ARIMA extracts the linear momentum signal efficiently (one coefficient, one difference parameter). XGBoost can find non-linear patterns if they exist, but on Bitcoin 4h, they don't. The non-linear capacity goes to overfitting.

If you had a dataset where non-linear patterns were real - say, option pricing or credit-card fraud - XGBoost would shine on point error too. On Bitcoin at this horizon, it doesn't.

The hyperparameter sweep

A sweep of 8 configurations exists on disk, but there's a caveat: it was run on the older 1-hour data slice, not the current 4-hour one. The MAEs in that sweep (269-276 USD) are on a different scale.

Within the stale sweep, the smallest configs win on point error - (n_estimators=200, max_depth=3, learning_rate=0.1) posts MAE 269.05. The config (800, 5, 0.03) wins on Sharpe at 3.93. The configured default (400, 5, 0.05) is neither.

The lesson is consistent with point error theory: on noisy data, smaller models are more honest. The 400-tree default is bigger than the data needs.

Caveats

This is a single deterministic fit.

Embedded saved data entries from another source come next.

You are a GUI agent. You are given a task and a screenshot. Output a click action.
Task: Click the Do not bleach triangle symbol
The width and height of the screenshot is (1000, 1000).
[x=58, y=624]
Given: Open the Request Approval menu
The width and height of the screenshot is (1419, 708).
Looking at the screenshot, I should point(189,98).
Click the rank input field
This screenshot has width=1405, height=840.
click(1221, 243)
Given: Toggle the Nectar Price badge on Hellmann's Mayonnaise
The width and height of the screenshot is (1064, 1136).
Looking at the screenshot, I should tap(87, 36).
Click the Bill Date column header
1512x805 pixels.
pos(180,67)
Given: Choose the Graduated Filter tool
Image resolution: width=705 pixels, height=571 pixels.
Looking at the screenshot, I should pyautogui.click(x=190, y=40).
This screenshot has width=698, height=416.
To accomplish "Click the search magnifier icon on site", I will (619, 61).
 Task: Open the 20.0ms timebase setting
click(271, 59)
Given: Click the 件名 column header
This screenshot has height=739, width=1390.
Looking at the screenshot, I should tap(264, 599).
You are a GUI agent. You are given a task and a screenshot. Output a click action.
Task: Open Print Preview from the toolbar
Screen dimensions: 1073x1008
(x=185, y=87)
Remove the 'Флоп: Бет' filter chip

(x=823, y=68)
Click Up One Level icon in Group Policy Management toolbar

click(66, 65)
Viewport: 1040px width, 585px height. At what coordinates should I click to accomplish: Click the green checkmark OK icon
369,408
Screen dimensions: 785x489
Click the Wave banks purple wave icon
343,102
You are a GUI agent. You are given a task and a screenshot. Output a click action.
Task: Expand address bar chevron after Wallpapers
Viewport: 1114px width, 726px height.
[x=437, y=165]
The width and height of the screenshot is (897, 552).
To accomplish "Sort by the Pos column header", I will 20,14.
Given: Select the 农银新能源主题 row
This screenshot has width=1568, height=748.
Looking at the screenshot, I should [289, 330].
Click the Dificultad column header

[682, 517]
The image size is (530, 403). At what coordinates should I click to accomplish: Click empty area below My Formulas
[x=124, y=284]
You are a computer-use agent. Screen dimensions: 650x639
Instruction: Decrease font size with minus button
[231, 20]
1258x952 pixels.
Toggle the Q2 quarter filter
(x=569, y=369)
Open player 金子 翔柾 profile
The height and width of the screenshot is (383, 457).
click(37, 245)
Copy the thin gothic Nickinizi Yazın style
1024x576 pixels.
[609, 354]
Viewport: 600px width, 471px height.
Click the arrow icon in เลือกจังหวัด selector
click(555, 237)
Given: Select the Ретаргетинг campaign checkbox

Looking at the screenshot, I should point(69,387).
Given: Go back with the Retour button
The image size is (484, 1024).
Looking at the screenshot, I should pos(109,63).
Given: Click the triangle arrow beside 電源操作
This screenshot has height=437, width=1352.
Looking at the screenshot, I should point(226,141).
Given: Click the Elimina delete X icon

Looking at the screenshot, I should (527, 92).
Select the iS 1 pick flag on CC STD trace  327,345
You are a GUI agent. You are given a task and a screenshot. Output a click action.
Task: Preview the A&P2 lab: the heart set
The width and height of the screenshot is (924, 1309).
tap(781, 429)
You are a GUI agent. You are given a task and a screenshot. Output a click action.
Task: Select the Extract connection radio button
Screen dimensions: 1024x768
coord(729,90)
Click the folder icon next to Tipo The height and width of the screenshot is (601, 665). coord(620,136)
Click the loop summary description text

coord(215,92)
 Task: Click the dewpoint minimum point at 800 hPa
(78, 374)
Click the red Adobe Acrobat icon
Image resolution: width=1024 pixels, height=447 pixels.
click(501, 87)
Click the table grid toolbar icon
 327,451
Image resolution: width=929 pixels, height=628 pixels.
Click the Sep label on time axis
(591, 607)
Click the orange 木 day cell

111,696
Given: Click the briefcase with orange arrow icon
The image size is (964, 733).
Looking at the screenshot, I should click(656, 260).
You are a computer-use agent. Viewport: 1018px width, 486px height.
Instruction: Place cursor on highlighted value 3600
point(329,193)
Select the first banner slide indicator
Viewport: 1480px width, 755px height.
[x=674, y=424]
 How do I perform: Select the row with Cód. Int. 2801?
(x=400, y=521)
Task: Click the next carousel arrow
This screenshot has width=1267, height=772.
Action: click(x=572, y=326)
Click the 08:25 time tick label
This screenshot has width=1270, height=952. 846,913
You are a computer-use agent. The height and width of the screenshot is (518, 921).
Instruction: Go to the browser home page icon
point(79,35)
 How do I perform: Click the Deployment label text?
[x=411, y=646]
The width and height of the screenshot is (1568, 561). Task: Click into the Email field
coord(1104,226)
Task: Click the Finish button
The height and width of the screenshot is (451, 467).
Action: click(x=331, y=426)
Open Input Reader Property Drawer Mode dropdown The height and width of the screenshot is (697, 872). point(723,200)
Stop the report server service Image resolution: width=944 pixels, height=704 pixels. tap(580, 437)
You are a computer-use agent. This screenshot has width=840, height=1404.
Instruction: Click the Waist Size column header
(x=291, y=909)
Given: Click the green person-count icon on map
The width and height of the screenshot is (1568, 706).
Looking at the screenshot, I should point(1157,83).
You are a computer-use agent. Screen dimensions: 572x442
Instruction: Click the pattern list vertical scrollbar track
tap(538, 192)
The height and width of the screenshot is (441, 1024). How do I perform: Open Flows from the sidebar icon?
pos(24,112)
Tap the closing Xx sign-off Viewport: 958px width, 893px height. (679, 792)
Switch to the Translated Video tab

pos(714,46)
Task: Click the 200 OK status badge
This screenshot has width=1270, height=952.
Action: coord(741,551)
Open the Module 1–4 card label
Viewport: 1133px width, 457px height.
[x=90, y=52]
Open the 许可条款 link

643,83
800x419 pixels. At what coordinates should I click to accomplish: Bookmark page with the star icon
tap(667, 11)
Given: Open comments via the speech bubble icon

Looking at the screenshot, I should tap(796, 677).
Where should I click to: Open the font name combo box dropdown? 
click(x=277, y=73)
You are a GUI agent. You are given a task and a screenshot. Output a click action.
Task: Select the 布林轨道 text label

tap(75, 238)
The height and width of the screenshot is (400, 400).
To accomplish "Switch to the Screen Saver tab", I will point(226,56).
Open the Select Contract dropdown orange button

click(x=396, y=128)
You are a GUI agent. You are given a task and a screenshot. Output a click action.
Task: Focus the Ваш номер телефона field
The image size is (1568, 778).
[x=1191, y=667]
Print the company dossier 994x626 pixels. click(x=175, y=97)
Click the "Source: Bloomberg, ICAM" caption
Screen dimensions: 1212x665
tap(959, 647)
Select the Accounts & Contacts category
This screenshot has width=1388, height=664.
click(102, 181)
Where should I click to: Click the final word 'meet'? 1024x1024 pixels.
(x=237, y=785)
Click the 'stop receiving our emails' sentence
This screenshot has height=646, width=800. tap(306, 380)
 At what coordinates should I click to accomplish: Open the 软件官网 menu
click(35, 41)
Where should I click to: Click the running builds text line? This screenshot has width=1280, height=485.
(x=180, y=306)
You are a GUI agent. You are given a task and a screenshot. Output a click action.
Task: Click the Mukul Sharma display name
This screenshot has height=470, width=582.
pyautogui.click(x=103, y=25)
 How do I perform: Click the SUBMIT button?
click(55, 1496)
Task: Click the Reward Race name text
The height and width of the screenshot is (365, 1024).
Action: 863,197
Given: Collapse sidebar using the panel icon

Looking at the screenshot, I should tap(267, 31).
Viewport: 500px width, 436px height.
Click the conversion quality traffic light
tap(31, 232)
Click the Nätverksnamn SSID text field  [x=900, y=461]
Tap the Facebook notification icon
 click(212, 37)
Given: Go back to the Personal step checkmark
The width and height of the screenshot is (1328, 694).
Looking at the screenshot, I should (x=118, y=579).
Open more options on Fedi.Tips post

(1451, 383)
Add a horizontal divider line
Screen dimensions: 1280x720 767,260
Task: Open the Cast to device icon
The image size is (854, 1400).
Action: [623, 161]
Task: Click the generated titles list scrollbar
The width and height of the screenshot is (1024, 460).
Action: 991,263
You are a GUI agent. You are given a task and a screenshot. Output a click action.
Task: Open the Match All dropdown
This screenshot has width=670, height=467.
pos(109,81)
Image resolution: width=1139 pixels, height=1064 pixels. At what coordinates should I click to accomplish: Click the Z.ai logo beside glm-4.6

XGBoost with subsample and colsample_bytree randomization has run-to-run variance. The MAE 539.39 is conditional on the seed in the config (random_state: 42). Three to five seed runs would tighten the numbers.

The walk-forward doesn't retrain. Trees are frozen at train-time values. On a longer test window or regime shift, they'd go stale.

Features are minimal. No on-chain features (active addresses, transaction volume), no macro sentiment, no relative price of other assets. The model is blind to everything except its own history and basic price structure.

No early stopping in the baseline run. The full 400 trees are used. Holding back a validation set and stopping when validation loss plateaus would prevent overfitting and likely improve generalization. Sweeps that follow test this.

Closing

XGBoost is the first model to add real capacity (31 features + ensembled non-linearity) and lose on point error. It dominates on trading returns because it trades point-error precision for directional confidence in a rallying regime.

The paradigm: the generic model is only as good as its features. Throw 31 features at a tree ensemble and it goes to work. But if the features are derived from noisy data with little signal, the ensemble fits noise. Sharpe still wins because magnitude calibration beats accuracy on a trending slice.

ARIMA's lesson was "linear works on this signal." XGBoost's lesson is "capacity doesn't manufacture signal you don't have - it manufactures overfitting instead."

What if we move beyond flat feature vectors entirely and use models that see sequences? Can a recurrent neural network that passes hidden state across bars learn patterns ARIMA and XGBoost both miss?

That's next.

How to reproduce

make 03_xgboost
make 03_xgboost_sweep  # note: sweep is stale on 1h; do not use it to rank 4h configs

Results live in experiments/03xgboost/results/btc4h_2024/. The predictions are in predictions.parquet.